EXERCISE OBJECTIVE: Begin the copy at the line that contains "This screenshot has", end it at the last line of the entries below, keep every word exact, and include no pictures.

[Saved data entries]

####

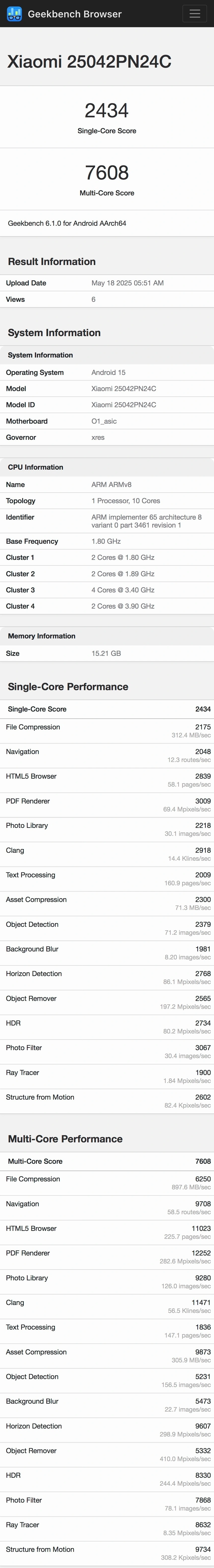Click the Result Information heading
Viewport: 214px width, 1568px height.
tap(52, 262)
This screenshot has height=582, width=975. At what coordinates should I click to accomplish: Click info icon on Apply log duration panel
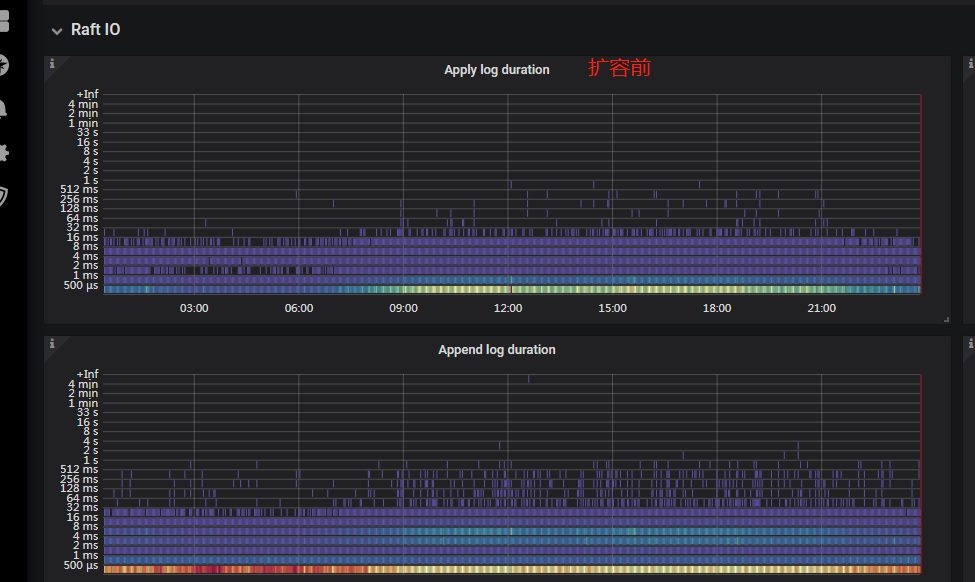click(x=52, y=63)
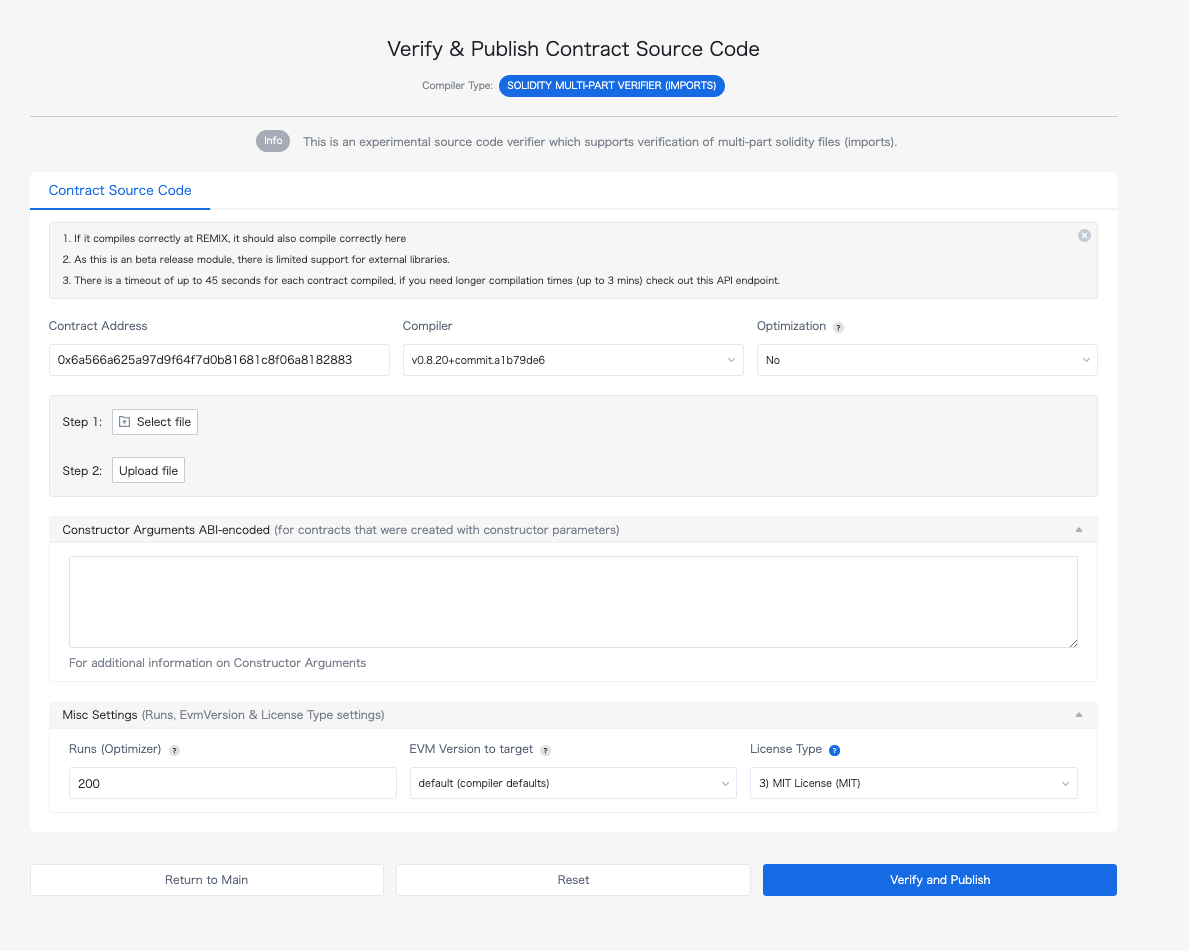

####

COMPLETED TASK:
This screenshot has height=582, width=975. At what coordinates should I click to accomplish: Click info icon on Apply log duration panel
click(x=52, y=63)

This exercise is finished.